[Items listed in a dataset]
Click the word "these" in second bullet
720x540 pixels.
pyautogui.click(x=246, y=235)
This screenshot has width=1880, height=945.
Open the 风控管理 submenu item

**What you should do:**
Give all of the entries again, word for word.

**Expected answer:**
Click the word "these" in second bullet
720x540 pixels.
pyautogui.click(x=246, y=235)
This screenshot has width=1880, height=945.
Open the 风控管理 submenu item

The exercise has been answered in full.